Diabetic foot problems can include neuropathy, charcot arthropathy (or other deformity), gangrene, ulcers, osteomyelitis, peripheral arterial disease, or infection.

For care of diabetic foot problesm, the multidisciplinary team in an acute setting will comprise: tissue viability nurse, diabetologist, relevant surgeon, diabetes specialist nurse, podiatrist, and possibly a physiotherapist. The aim of the MDT is primarily mobilisation.

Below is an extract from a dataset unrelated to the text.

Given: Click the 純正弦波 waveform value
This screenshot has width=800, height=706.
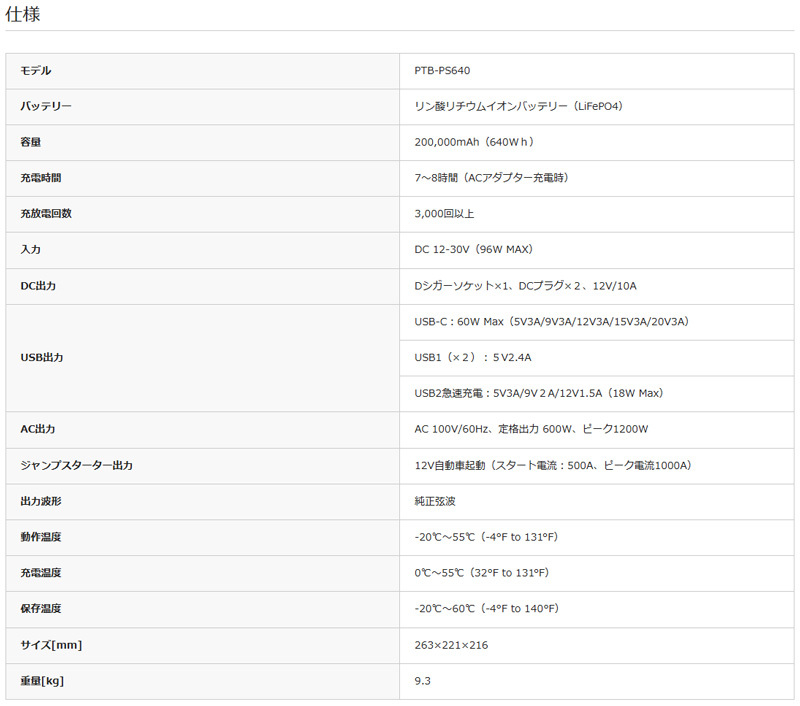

Patients with diabetes-related foot problems need to be referred to the responsible MDT within 24 hours of admission. this team will then assess and initiate treatment of  the patient’s underlying diabetes, assess and coordinate care for the presenting foot problems, (the assessment is to include a vascular assessment). Infection also needs to be treated immediately; a swab may be taken, but depending on the stage of infection, it is likely that antibiotics are started before results return from the lab. At this point the patient will be assessed with regard to their need for orthotics or other interventions to protect the feet and revent/reduce future problems where possible. The MDT will also begin to consider discharge, so there is a workable plan in place at the right time.

At all stages, the patient must be kept in the loop with discussions and must be a part of the decision-making process. Patient education and empowerment is paramount, as is effective communication with the primary care team taking over care (if necessary).

Sugar and Diabetes

According to Azmina Govindji (Diabetes Wellness News April 2011) the latest advice to those with diabetes is that a diabetic diet is a low sugar diet, rather than a ‘no sugar’ diet. A lifestyle of exercise and good healthy diet is essential for wellbeing, consuming low levels of salt, sugar and saturated fat, and high in fibre.

A small amount of sugar can be combined with low glycaemic carbohydrates (e.g. pasta and pulses) as low glycaemic foods help to stabilise blood glucose, which prevents the blood glucose increasing too rapidly. All patients with diabetes are entitled to help from a dietitian to enable a healthy yet practical plan.